Written task>
List every line of the items that contains the word "Click".

Material supplied>
# # # # # # #

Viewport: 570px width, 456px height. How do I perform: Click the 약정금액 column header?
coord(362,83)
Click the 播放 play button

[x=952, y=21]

# # # # # # #

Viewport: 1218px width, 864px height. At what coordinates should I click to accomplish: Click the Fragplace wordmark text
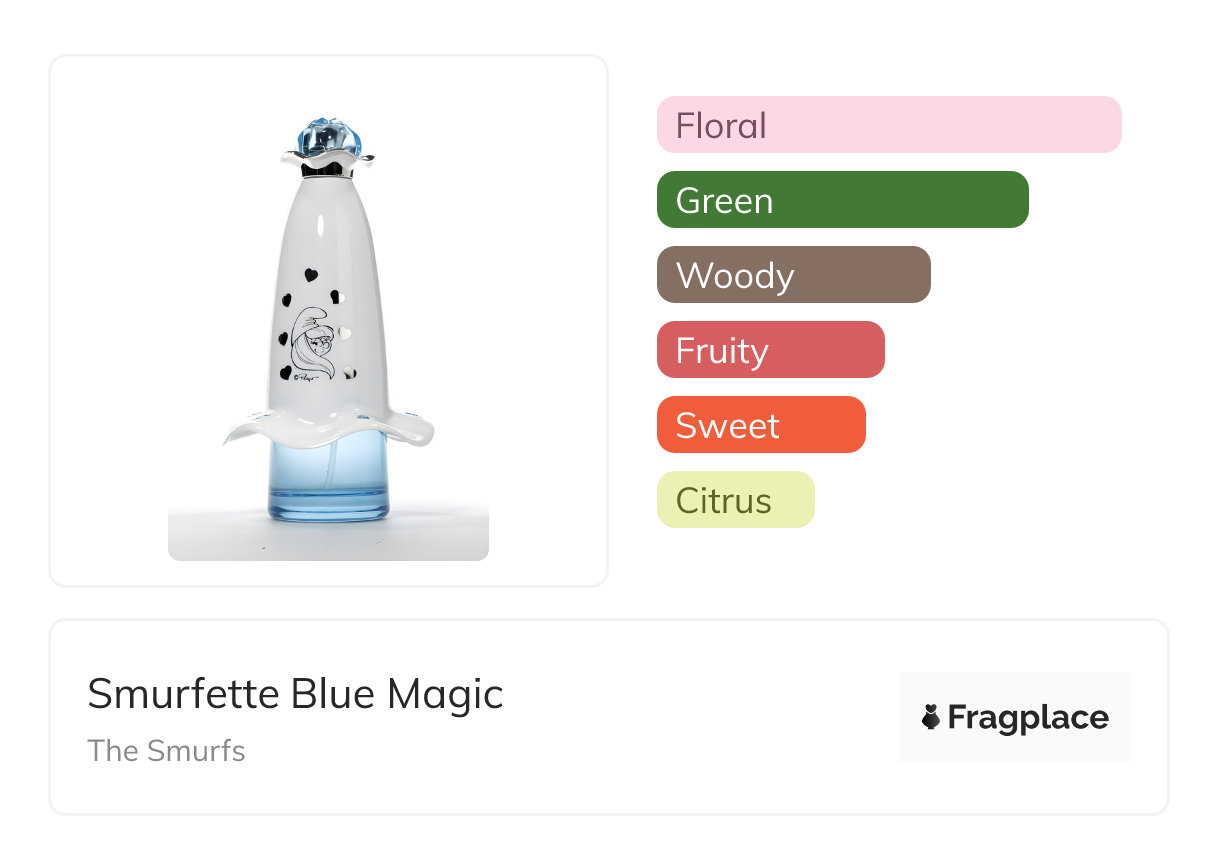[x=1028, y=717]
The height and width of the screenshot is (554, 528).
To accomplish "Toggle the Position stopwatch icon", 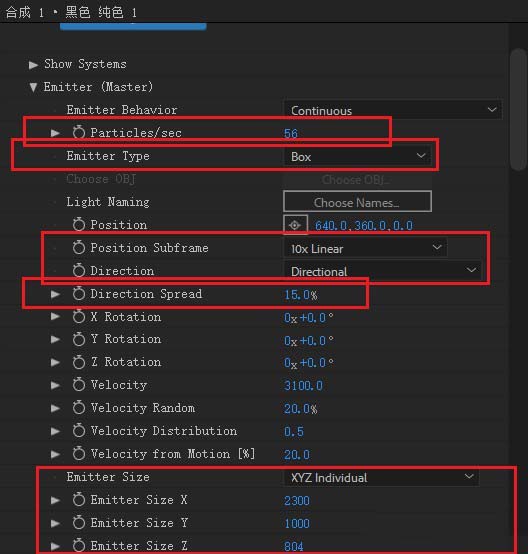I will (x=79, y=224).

# # # # # # #

Solved problem>
Viewport: 570px width, 456px height. How do I perform: Click the 약정금액 column header?
Click the 播放 play button
Viewport: 1218px width, 864px height. At what coordinates should I click to accomplish: Click the Fragplace wordmark text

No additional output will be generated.